Entreprises chinoises : La mentalité MianZi
La complexité de la culture chinoise fait perdre des contrats. On le constate régulièrement et il est important de comprendre les raisons sous-jacentes des incompréhensions. Plus profondes qu'on ne le croit…
Tout d'abord, chacun sait que le privé et le professionnel est beaucoup plus imbriqué en Chine qu'en occident. Certaines multinationales en Chine embauchent des compagnies spécialistes en relations publiques car c'est une bonne pratique en occident et elles pensent que c'est la même chose en Chine surtout si on a pas les compétences sous la main. Mais c'est un bon exemple qui illustre que certaines pratiques ne sont pas transposables.
Prenons l'exemple d'une gestion de crise, la compagnie ne doit pas s'adresser directement à son partenaire en Relation Publique (RP) car ce ne serait pas montrer sa face et ainsi la communication ne serait pas perçue comme sincère. Une meilleure façon serait plutôt de donner l'information directement à la presse qu'elle disséminera ensuite à ses lecteurs. Ceci ne s'applique pas seulement en temps de crise, en temps normal, il ne faudra pas confier toute sa stratégie communication à un seul protagoniste, idéalement l'agence RP pourra construire un réseau national avec les media alors que le top management devra cultiver des relations plus personnelles avec les célébrités, les managers chinois, les membres du gouvernement. Le capital social est incroyablement important, surtout en temps de crise.

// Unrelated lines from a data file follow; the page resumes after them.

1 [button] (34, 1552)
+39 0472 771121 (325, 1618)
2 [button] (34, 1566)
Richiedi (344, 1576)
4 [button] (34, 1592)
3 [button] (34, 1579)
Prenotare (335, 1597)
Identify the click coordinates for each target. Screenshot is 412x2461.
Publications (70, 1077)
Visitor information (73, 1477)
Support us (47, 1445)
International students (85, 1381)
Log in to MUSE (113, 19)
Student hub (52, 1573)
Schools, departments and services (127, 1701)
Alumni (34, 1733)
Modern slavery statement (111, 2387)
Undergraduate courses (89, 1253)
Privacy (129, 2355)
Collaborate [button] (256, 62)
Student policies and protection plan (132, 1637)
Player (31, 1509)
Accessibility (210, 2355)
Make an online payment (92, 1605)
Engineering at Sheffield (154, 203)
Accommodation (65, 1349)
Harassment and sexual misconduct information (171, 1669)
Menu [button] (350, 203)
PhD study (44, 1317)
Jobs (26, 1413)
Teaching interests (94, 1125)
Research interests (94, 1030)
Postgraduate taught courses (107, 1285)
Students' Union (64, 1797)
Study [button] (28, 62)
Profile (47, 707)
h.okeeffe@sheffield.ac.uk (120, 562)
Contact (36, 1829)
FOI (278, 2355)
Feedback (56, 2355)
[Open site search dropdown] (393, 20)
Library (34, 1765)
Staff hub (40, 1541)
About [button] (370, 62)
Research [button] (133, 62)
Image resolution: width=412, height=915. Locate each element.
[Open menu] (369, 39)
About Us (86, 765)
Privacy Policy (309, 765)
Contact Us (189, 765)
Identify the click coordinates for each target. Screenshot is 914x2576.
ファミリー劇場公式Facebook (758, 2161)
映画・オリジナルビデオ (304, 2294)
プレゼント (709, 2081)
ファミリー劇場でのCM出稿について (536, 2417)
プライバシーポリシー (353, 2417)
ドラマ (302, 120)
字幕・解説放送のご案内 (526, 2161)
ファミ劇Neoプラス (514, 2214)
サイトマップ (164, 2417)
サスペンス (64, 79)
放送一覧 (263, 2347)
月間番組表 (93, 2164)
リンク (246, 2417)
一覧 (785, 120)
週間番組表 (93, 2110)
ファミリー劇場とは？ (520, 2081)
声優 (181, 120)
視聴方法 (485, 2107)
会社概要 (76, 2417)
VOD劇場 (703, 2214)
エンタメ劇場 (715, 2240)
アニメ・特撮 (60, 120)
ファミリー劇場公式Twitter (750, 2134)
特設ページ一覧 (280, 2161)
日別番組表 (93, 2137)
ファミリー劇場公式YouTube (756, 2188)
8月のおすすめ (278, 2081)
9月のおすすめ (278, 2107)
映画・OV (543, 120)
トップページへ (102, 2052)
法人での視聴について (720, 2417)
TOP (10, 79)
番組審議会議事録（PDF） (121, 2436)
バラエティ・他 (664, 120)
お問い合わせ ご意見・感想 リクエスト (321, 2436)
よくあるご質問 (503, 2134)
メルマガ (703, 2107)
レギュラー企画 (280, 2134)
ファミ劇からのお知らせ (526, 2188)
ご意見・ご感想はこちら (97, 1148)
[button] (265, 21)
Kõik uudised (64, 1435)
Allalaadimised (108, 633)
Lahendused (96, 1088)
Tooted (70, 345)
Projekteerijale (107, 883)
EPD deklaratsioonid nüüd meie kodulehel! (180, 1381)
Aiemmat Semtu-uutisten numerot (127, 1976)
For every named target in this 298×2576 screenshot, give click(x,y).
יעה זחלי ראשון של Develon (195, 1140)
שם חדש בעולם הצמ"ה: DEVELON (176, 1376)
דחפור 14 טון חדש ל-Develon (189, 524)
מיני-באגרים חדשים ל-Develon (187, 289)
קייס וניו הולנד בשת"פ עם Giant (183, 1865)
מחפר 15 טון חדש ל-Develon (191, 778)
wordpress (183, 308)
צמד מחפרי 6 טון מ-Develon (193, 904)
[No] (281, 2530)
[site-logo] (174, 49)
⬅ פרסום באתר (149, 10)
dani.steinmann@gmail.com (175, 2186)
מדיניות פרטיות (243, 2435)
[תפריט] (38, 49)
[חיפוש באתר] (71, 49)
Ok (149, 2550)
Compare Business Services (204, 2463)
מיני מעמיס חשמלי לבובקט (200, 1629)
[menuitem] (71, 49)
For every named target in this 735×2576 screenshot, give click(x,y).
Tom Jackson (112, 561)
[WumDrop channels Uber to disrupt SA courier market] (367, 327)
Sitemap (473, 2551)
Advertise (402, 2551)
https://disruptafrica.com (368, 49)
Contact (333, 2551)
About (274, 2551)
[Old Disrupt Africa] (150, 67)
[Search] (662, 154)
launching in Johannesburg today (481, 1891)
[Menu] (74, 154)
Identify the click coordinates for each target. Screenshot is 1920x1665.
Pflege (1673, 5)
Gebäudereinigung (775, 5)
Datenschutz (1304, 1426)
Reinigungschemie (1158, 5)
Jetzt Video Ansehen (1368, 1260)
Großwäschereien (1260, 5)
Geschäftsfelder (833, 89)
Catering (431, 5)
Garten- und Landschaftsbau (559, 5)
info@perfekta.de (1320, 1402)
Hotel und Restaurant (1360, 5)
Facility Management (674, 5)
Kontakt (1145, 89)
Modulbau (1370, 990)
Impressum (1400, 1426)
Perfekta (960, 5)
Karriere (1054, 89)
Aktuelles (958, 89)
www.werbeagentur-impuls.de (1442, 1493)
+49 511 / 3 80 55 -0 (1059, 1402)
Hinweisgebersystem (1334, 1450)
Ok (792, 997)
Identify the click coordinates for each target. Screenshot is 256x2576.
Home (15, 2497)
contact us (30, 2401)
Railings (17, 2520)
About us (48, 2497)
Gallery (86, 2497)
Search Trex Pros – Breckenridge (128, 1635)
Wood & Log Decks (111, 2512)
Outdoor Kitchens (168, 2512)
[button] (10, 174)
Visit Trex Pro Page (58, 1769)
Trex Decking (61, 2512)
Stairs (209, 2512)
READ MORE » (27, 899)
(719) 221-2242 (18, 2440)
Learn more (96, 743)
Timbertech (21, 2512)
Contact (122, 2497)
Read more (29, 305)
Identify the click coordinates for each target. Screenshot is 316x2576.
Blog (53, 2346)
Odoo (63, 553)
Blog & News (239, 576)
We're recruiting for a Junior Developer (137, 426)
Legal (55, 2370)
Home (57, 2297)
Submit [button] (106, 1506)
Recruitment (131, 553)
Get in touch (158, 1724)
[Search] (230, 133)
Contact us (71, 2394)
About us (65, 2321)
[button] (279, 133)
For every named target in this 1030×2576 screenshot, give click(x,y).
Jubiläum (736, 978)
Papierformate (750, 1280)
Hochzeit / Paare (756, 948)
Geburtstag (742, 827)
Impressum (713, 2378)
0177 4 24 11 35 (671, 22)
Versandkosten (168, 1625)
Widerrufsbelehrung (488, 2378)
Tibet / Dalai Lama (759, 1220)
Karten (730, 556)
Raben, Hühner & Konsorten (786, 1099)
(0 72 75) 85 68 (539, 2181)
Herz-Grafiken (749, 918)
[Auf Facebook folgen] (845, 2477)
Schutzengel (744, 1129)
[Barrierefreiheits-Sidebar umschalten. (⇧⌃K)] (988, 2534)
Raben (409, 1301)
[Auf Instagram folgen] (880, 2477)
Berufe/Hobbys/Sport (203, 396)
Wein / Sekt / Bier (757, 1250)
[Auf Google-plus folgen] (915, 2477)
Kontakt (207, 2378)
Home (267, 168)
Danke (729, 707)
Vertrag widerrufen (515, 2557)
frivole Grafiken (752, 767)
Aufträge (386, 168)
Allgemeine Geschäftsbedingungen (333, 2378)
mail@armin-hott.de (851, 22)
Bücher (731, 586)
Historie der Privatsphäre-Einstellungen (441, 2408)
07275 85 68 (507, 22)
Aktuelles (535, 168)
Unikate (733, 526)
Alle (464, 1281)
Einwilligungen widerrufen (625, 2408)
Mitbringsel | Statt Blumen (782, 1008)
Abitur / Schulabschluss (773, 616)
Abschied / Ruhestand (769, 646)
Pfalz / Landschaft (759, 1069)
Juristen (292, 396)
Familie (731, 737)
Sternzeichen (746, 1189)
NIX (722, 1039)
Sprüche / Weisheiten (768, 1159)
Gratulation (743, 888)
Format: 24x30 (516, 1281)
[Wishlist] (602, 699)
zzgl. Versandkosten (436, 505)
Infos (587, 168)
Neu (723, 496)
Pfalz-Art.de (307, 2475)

‘Mianzi' (面子) désigne la “face” dans le sens de l'apparence, de l'identité sociale et sur la façon qu'une personne sera perçue en société. Il existe deux sens sous-jacents :
Lian (脸) qui est relié à la vertu d'une personne. Le manque de Lian fait que l'individu ne peut exercer ses fonctions dans la communauté.
Mian (面) qui est relié à la personnalité d'une personne, à son prestige ou sa réputation tout du moins, acquise grâce à ses succès.
Le manque de Mianzi apporte la honte ou la disgrâce de la famille, de l'organisation dans lequel l'individu est associé, ainsi que l'individu lui-même. Lorsqu'un chinois a perdu la face, s'ensuit une série d'actions pour la retrouver.
Par exemple, les chinois hésiteront longtemps avant d'engager des procédures judiciaires comme cela a été le cas pour l'affaire des cosmétiques japonais SK II, c'est véritablement que le consommateur du Jianxi a été heurté émotionnellement. De même pour Sony Chine, si le management avait répondu plus rapidement à l'avertissement du bureau commercial du Zhejiang, l'affaire aurait été résolue de façon moins publique.
Une pensée hiérarchique :
Les cinq rôles sociaux confucéens existent encore dans l'inconscient collectif chinois, créant une véritable mentalité respectueuse de la hiérarchie :
1- Du dirigeant au sujet
2- Du père au fils
3- Du mari à la femme
4- Du frère aîné au frère cadet
5- De l'ami âgé à l'ami plus jeune
Même si dans la Chine moderne, la structure confucéenne est moins vraie, elle reste ancrée comme une religion que l'on ne pratiquerait pas mais qui exerce encore une influence. Les individus qui sont dans un haut rang politique ou hiérarchique exercent ainsi une influence considérable sur l'opinion publique. Un chiffre pour l'illustrer : 60% des publicités à la télévision sont sponsorisées par des célébrités.
La mentalité est plus orienté vers le groupe et les relations avec les individus et les ChengYu, citations portions de sagesse chinoises sont un bon révélateur de cette façon de pensée : « l'arme tuera l'oiseau qui dévoilera sa tête dehors » décrit la dynamique de groupe et le peu d'enthousiasme qu'ont les chinois de sortir de la pensée ambiante. Les opinions et les réactions de la société auront une influence très grande dans une prise de décisions : de la famille, des amis proches, de la communauté. Ceci veut dire que corollairement, lorsque quelqu'un émet une mauvaise opinion, les effets sont dévastateurs en très peu de temps.
Dans la lignée de ce qui vient d'être dit, en entreprise, il faudra s'attacher non seulement à motiver les employés mais aussi le groupe, pour atteindre le seuil d'efficacité organisationnelle requis.